The big picture: In India, only 6.6% of sexual harassment cases in 2016 resulted in a conviction, according to the Times of India. Accusing a sexual harasser or abuser is hard enough no matter where the victim is — but in India, where men hold even more prominent cultural power, the challenge is greater, Sonia Faleiro writes in Foreign Policy.
What's happening: Women in India were wary of putting their hope in the kind of #MeToo reckoning they saw in the U.S. But after actress Tanushree Dutta publicly spoke of her assault by another actor in 2008, "Indian Twitter blew up," FP reports, leading to a wave of other allegations against powerful men.

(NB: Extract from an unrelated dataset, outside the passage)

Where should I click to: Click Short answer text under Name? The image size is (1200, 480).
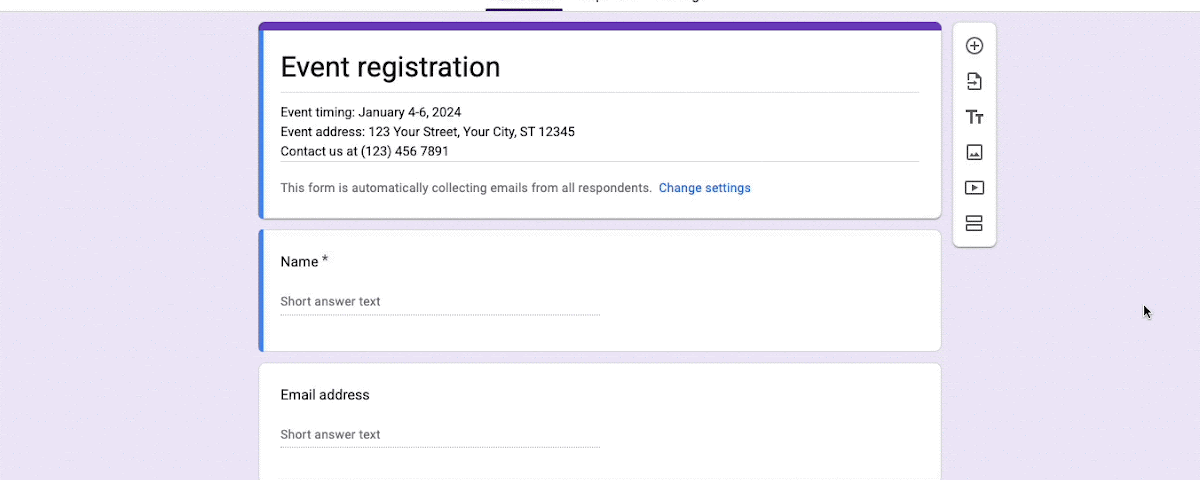[x=330, y=302]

- Last week, India's junior foreign minister M.J. Akbar was forced to step down after at least 20 women alleged that he sexually harassed them.
- A HuffPost India article last week detailed sexual assault allegations against well-known Bollywood director Vikas Bahl.
- A Times of India editor in Hyderabad, KR Sreenivas, was put on "administrative leave" earlier this month after seven women accused him of sexual misconduct, FirstPost reports.
What's next: Indian Prime Minister Narendra Modi "has never been held to account...for his behavior towards women," FP reports. He was challenged by the Indian National Congress, an opposition party, over Akbar's alleged victims and his defamation filing against one of the women who accused him, FirstPost reported.
- Keep in mind: India has a general election in 2019 — during which Modi is up for re-election — and according to the Carnegie Endowment for International Peace, women are a key demographic because they vote in much higher numbers than men.
The bottom line, from Foreign Policy: "Indian women have identified their predators, and they will determine what happens next."